Edit 2023: Add special characters and mapfile
...
Some Bash tricks I use to set variables from commands
Sorry, there is a loong answer. But as bash is a shell, where the main goal is to run other unix commands and react on result code and/or output ( commands are often piped filter, etc... ), storing command output in variables is something basic and fundamental.
Therefore, depending on
- compatibility (posix)
- kind of output (filter(s))
- number of variable to set (split or interpret)
- execution time (monitoring)
- error trapping
- repeatability of request (see long running background process, further)
- interactivity (considering user input while reading from another input file descriptor)
- parallelism (considering many inputs simultaneously, even interactively)
- handling of special characters. (New 2023)
- handling multiline fields in CSV files
- having to compute stats, rates, sums, or else, while reading datas
- having to track/retrieve handler, then search for them further in same stream (smtp mail server logs)
- do I miss something?
You could look at showCert
function - a complex sample, parsing openssl
output for building: 1 associative array for parsing SUBJECT
field, 1 standard array for parsing alternatives names
and storing dates to UNIXEPOCH. (Using a single fork to date
command for converting two dates together) - In How to determine SSL cert expiration date from a PEM certificate?

> _PROBLEM DETAILS_:
Condense the paragraph of the post on setting Bash variables from commands that begins "Sorry, there is a loong answer" into a single shorter sentence that keeps its main facts.

(Entries on target coordinates)
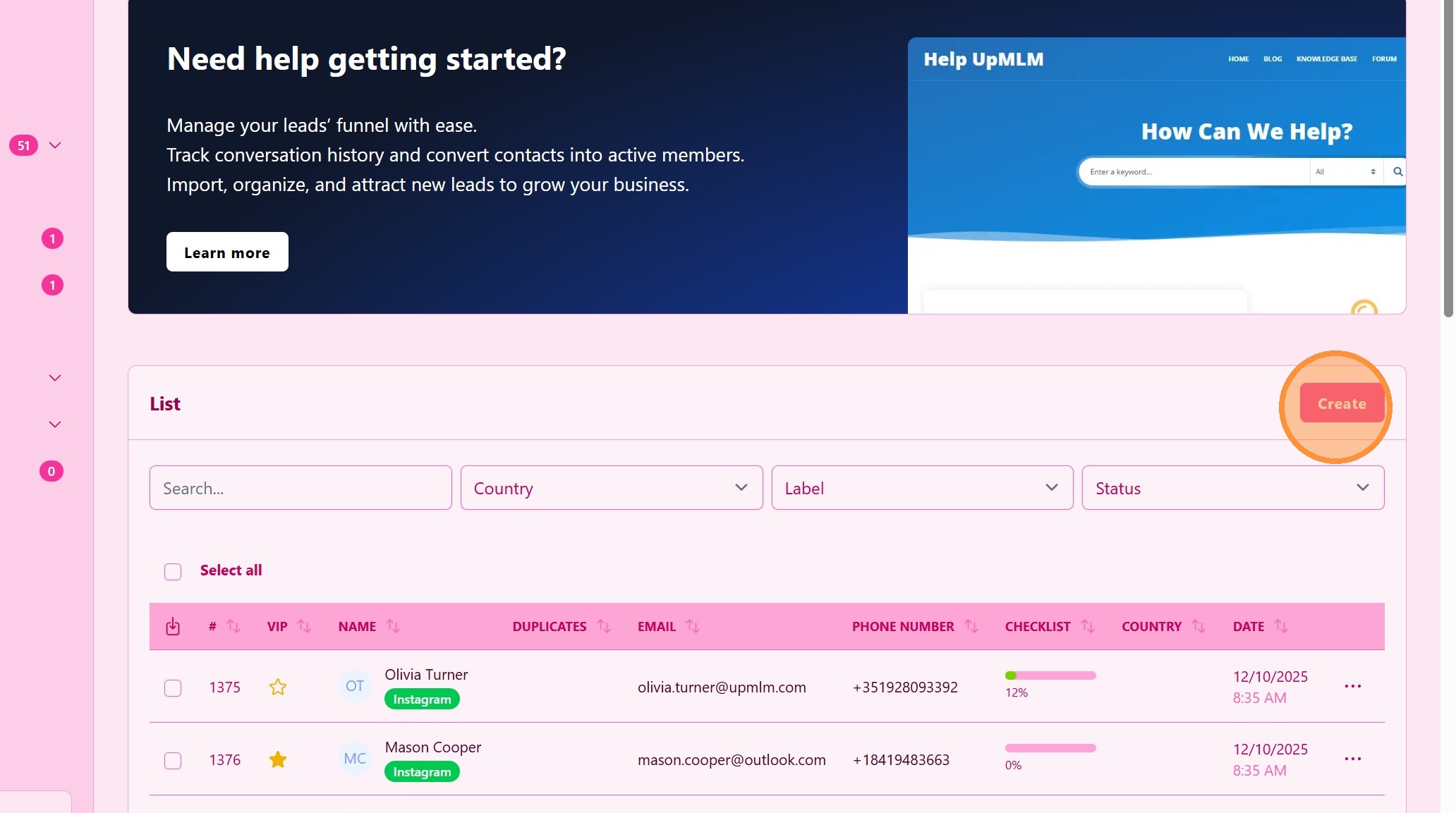Click search magnifier in Help UpMLM preview
Image resolution: width=1456 pixels, height=813 pixels.
coord(1397,171)
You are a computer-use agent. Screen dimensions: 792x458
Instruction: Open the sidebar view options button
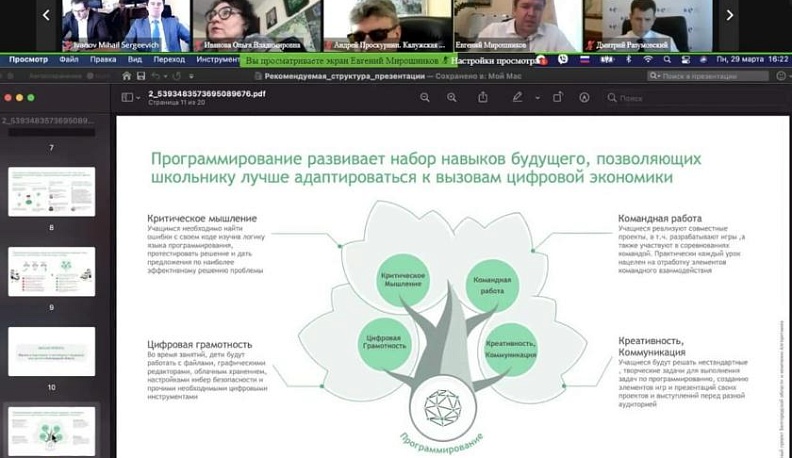(131, 97)
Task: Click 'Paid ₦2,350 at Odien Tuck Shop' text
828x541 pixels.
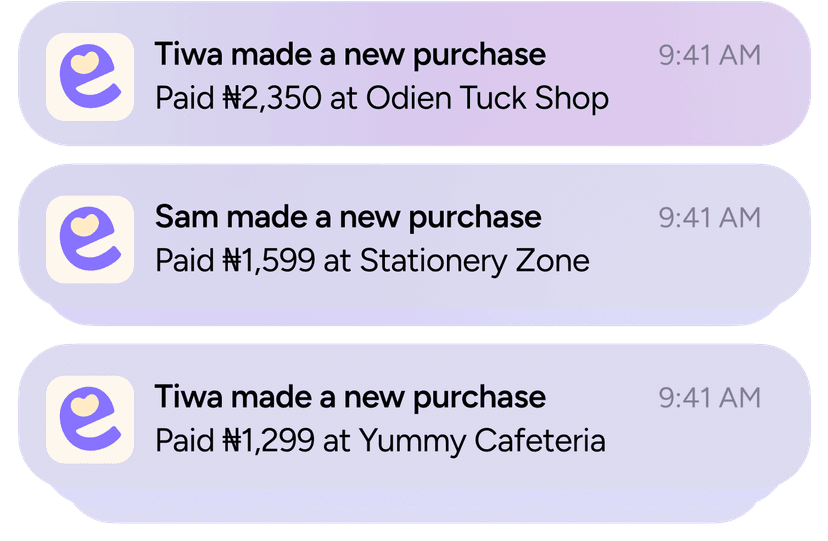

> _ANSWER TO THIS TASK_:
The answer is long because Bash is a shell whose main goal is to run other Unix commands and react to their result code and/or output, so storing command output in variables is basic and fundamental.